The content and expression of the eukaryotic transcriptome are tightly regulated by sequence elements in the RNA. Understandably, genetic variations in these essential sequences can alter many aspects of the transcriptome. However, to date, the rules underlying RNA regulation by sequence elements remain perplexing. In this dissertation, we provide new insights into the effects of genetic variants on alternative splicing and RNA abundance as well as the molecular mechanisms underlying these functional effects.

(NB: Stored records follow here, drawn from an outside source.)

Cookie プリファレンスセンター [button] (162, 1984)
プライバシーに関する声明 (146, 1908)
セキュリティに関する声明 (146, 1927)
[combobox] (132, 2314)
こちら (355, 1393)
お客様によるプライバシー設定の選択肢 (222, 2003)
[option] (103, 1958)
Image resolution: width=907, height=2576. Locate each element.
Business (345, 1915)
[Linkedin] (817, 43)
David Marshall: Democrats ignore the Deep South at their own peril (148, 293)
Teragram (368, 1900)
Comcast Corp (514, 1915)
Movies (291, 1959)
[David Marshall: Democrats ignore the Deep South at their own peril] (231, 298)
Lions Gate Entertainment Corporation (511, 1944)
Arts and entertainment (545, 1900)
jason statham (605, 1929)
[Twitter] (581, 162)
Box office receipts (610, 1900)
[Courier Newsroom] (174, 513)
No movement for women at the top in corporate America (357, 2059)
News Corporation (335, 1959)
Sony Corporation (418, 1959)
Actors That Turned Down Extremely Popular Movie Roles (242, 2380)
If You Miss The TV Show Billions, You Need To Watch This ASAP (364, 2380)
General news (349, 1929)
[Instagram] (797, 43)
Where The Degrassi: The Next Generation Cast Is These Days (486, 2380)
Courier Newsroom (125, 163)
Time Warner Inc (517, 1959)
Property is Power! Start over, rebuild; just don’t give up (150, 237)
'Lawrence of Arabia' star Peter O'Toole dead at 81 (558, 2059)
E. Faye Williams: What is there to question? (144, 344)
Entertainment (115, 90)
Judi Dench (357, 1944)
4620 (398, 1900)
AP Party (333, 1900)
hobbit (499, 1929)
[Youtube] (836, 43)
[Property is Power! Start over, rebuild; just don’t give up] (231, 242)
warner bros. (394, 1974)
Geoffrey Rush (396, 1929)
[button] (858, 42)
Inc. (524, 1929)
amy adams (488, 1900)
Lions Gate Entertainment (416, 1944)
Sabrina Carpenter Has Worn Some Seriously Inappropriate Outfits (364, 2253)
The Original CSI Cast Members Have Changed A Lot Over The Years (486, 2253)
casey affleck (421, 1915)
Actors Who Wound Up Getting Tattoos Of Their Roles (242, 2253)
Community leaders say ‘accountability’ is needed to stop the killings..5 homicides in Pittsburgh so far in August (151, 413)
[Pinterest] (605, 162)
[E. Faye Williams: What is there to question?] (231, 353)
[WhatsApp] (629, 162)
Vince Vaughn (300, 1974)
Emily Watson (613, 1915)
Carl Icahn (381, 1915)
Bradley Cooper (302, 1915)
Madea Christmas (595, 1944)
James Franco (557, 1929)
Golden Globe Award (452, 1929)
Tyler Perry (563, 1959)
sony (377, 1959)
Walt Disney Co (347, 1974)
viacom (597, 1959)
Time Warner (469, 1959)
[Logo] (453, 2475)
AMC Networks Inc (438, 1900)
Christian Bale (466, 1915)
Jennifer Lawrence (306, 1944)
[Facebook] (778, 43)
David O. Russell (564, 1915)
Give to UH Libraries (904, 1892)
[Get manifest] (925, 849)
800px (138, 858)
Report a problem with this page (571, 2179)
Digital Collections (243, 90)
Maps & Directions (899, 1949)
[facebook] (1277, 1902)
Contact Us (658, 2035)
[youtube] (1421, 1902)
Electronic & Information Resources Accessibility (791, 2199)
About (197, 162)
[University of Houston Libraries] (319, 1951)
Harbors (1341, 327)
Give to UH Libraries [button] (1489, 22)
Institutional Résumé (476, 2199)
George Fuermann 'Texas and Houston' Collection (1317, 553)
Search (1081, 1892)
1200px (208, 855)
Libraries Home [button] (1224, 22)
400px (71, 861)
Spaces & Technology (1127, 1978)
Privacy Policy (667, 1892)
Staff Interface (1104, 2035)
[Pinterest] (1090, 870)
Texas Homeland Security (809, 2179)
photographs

While our understanding of rare variants remains elusive, their complexity is further heightened by their occurrence in noncoding regions of the genome, such as the 3’ untranslated region (UTR). To address this challenge, we developed a massively parallel reporter assay, called MapUTR, to identify post-transcriptional genetic regulators of mRNA abundance. We tested 17,301 rare single nucleotide variants (SNVs), a significant portion of which demonstrated a functional role in mRNA abundance regulation through miRNA and/or RNA binding protein (RBP) interactions. Additionally, we assayed 11,929 cancer somatic mutations, allowing us to characterize the potential impact of noncoding mutations on carcinogenesis and prognosis.
Next, we investigated the global regulatory effects of exonic variants on alternative splicing using next-generation sequencing datasets generated by the Genotype-Tissue Expression (GTEx) project. Our analyses revealed >18,000 SNVs associated with >12,000 exons subject to a genetically modulated alternative splicing (GMAS) program. We found that both the genetic background and tissue environment contributed to a similar extent to the GMAS pattern, although the allelic imbalance varied largely between samples. We also developed a computational method to pinpoint functional splice-disrupting variants and further highlighted their relevance to phenotypic traits and diseases.
Finally, we leveraged long-read sequencing data from ENCODE to segregate alternatively spliced exons that are primarily directed by cis-regulatory elements or trans-acting factors, using a novel method – isoLASER. We identified 2,807 and 5,322 unique exonic parts from human and mouse tissues under cis-directed splicing regulation. We demonstrate that alternative splicing in general is governed by tissue-specific factors whereas cis-directed splicing is dominated by the genetic background. The cis-directed events overlapped repeat elements and showed significant enrichment in genes related to immune function.